Cole note à cet égard que les indications données par les officiels iraniens n’ont jamais concerné une menace existentielle contre Israël mais bien, pour les plus explicites, le souhait de la chute du “régime sioniste”, ce qui se traduit implicitement par le souhait d’un changement radical de la politique israélienne, éventuellement par le biais de transformations politiques structurelles radicales. Un tel souhait ne peut s’apparenter en aucun cas à l’interprétation démoniaque et pathologique qui est en général donnée de la politique iranienne. Cole écrit bien “à ma connaissance”, sans affirmer ex abrupto comme l’écrivent et le disent la presse officielle et la plupart des officiels occidentaux. Cole est un grand connaisseur des cultures de ces pays et, notamment, il parle et lit couramment le farsi. Cela lui permet de comprendre les discours du président iranien sans avoir à passer par les “traductions” officielles, israéliennes et occidentales.

L’impression générale sur l'Iran laissée par l’intervention du général Salami autant que par la présentation de Cole est celle d’un pays normal, soucieux de sa sécurité, qui perçoit divers problèmes de sécurité dont certains sont assez inquiétants. Il est difficile de voir dans cette inquiétude quelque excès du jugement ou l'énervement d'une psychologie dérangée, compte tenu du passé iranien depuis l’installation de la République Islamique en 1979, notamment à la lumière de la guerre contre l’Irak venue d’une attaque irakienne soutenue par l’Occident, et à la lumière des quatre dernières années rythmées par des menaces officielles implicites, et largement explicitées par tous les réseaux de communication, d’une attaque militaire unilatérale (“first strike”, sans aucun doute) contre l’Iran, soit des USA, soit d’Israël.

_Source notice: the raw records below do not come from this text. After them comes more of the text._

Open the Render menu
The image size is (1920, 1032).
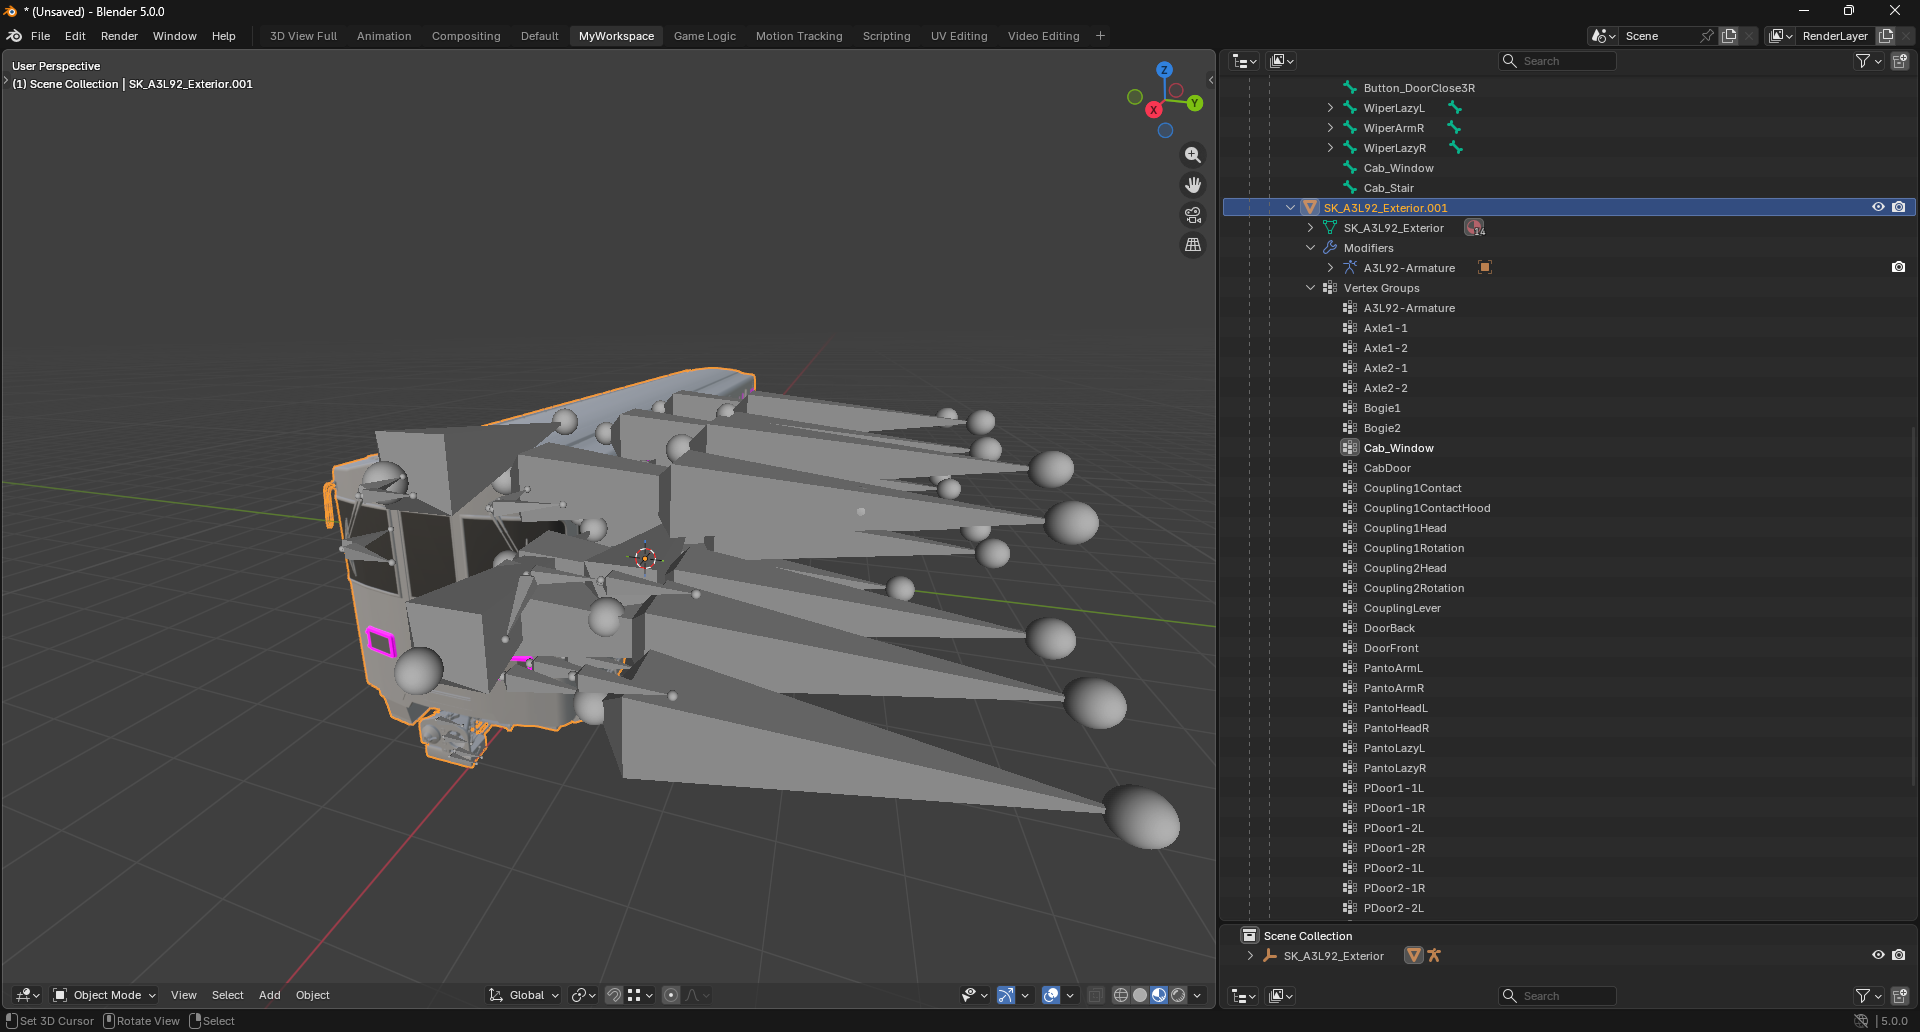coord(119,36)
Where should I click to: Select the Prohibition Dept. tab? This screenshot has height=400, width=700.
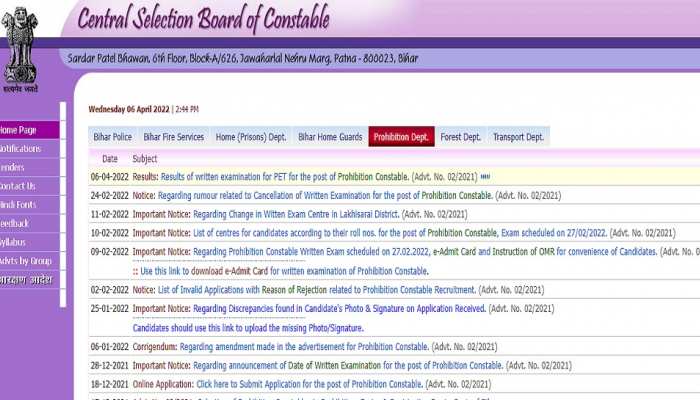point(400,137)
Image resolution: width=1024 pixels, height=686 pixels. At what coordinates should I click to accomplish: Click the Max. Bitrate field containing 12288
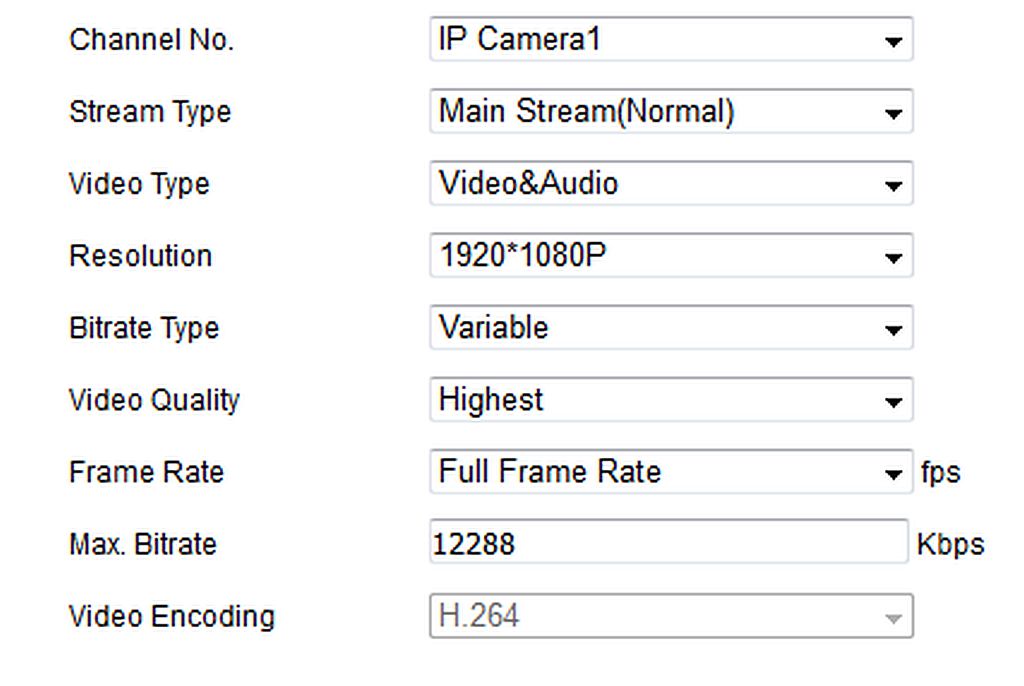pos(669,542)
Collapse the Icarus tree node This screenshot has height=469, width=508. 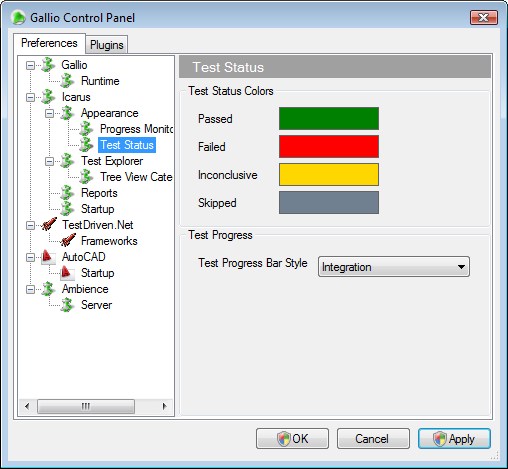pos(30,97)
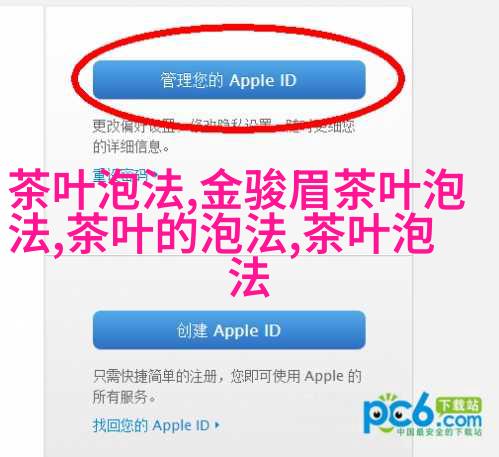Click the pink 茶叶泡法,金骏眉 headline

[x=237, y=189]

A moindre de prendre le parti d’ignorer absolument toutes les déclarations officielles iraniennes comme nulles et non avenues parce que systématiquement faussaires et trompeuses, ce qui revient à dénier à ce pays le simple droit à l’expression, sinon à l’existence (“rayé de la carte”, donc), force est d’observer, comme Cole nous invite à le faire, que le procès monté contre l’Iran depuis des années est effectivement, à son tour, faussaire et trompeur. Ce procès nous en dit donc beaucoup plus sur l’état de la psychologie et de la pensée occidentales, et sur l’état de la politique occidentale, que sur l’Iran. Cela n’est pas une surprise.